[Collected data]

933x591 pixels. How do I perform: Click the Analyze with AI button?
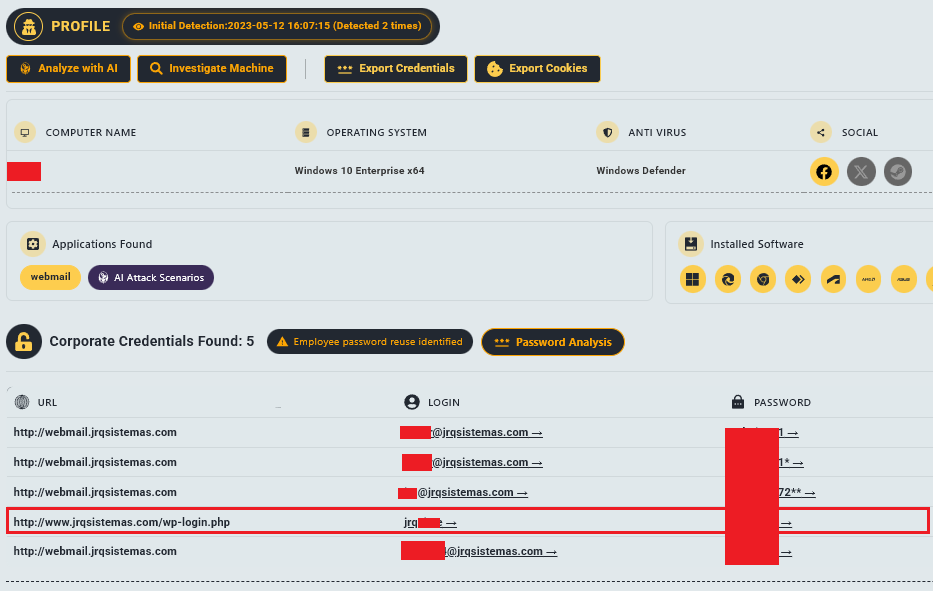68,69
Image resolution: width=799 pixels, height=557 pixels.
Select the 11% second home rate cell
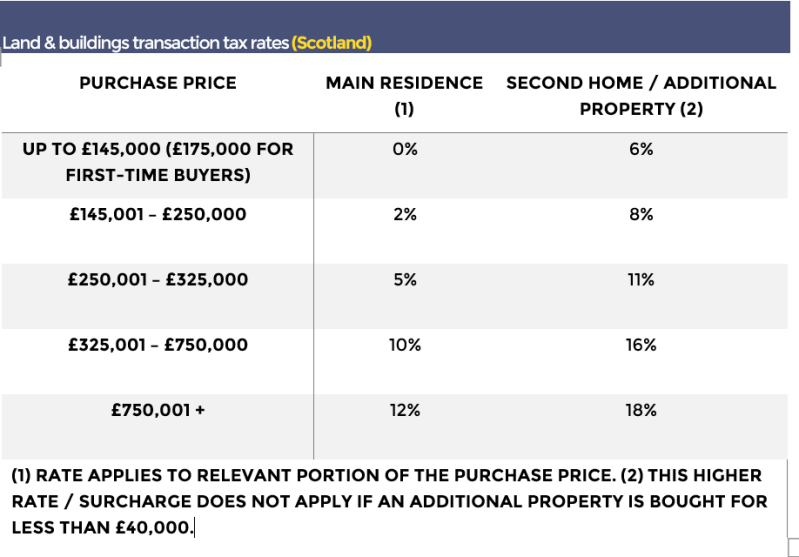point(641,280)
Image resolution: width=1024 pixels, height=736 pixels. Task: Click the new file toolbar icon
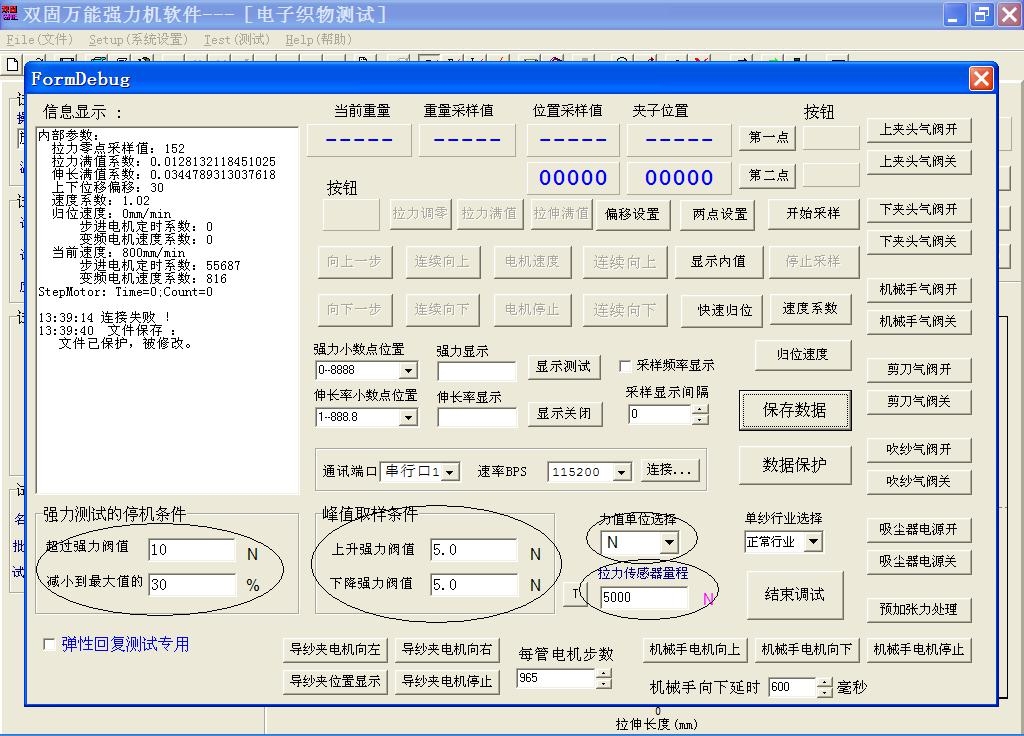(12, 64)
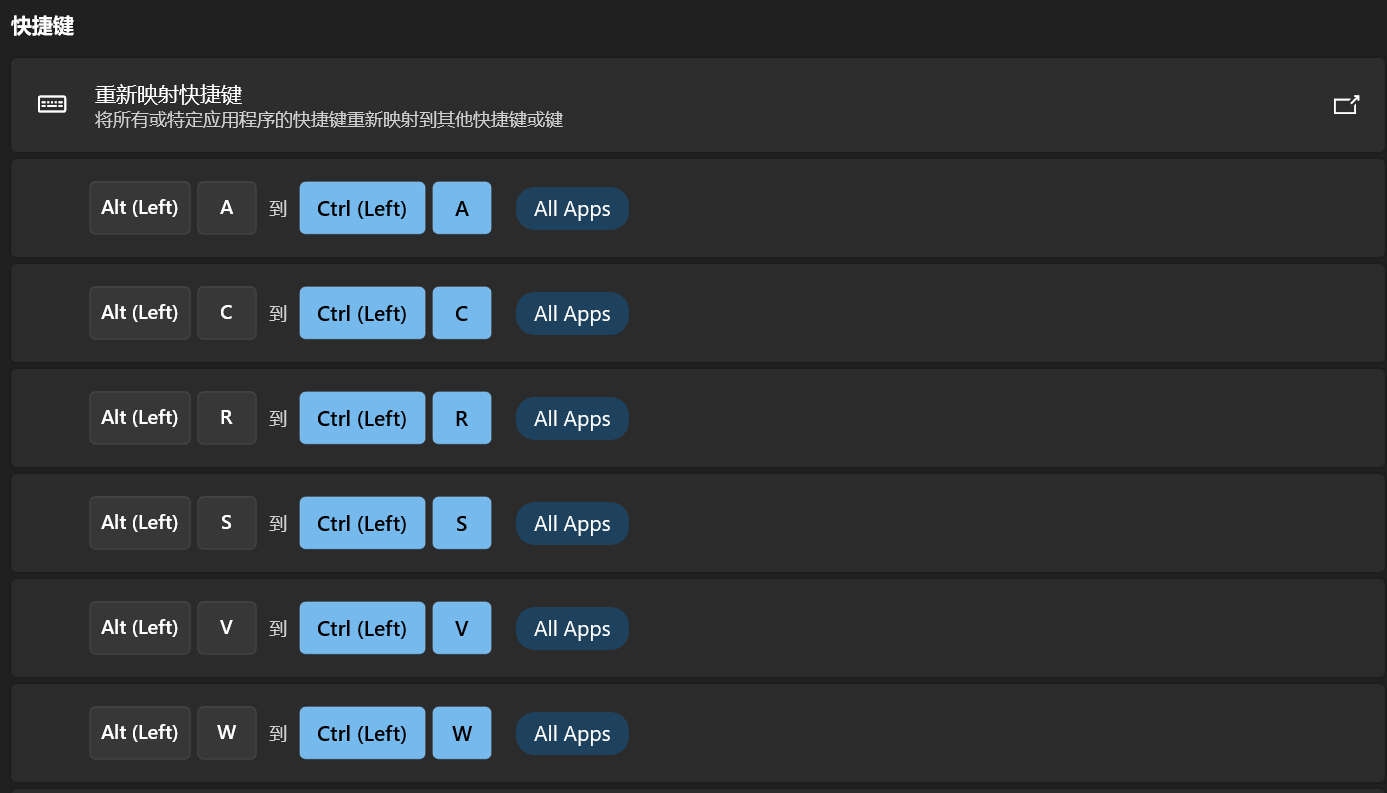The height and width of the screenshot is (793, 1387).
Task: Select Ctrl (Left) target in the V row
Action: 362,628
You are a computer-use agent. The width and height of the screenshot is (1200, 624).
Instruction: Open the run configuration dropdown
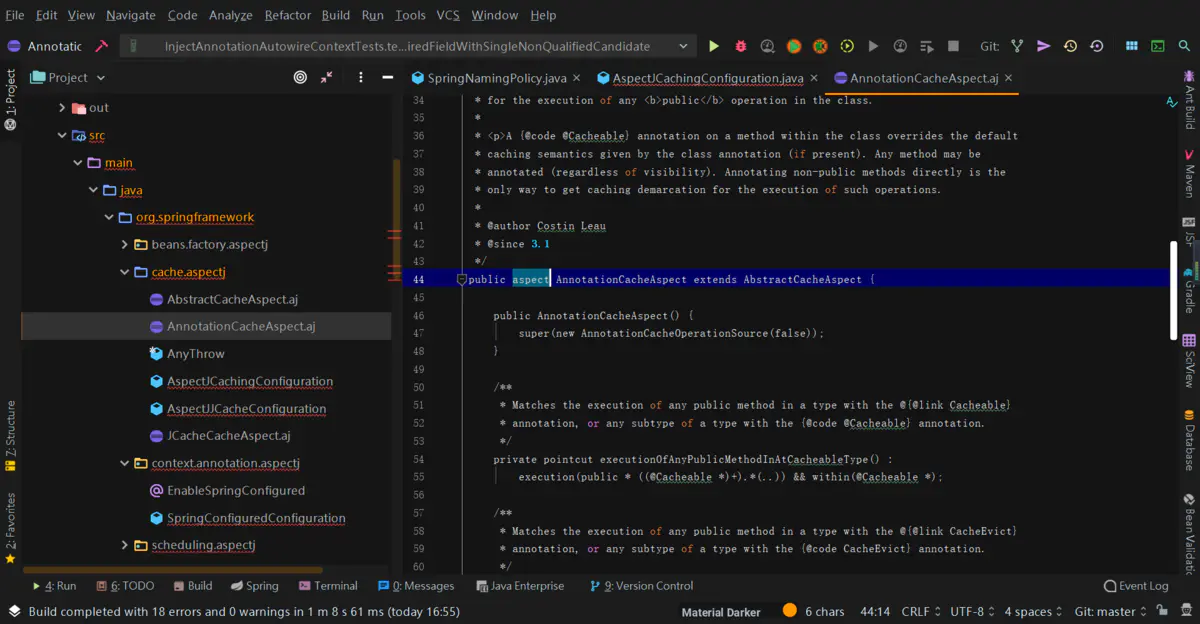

§ **Problem**
Leaving all pictures aside, quote each record exactly.

§ **The answer**
933x591 pixels. How do I perform: Click the Analyze with AI button?
68,69
Image resolution: width=799 pixels, height=557 pixels.
Select the 11% second home rate cell
point(641,280)
Image resolution: width=1024 pixels, height=736 pixels. Task: Click the new file toolbar icon
(12, 64)
The height and width of the screenshot is (793, 1387).
Task: Select Ctrl (Left) target in the V row
Action: 362,628
You are a computer-use agent. The width and height of the screenshot is (1200, 624).
Instruction: Open the run configuration dropdown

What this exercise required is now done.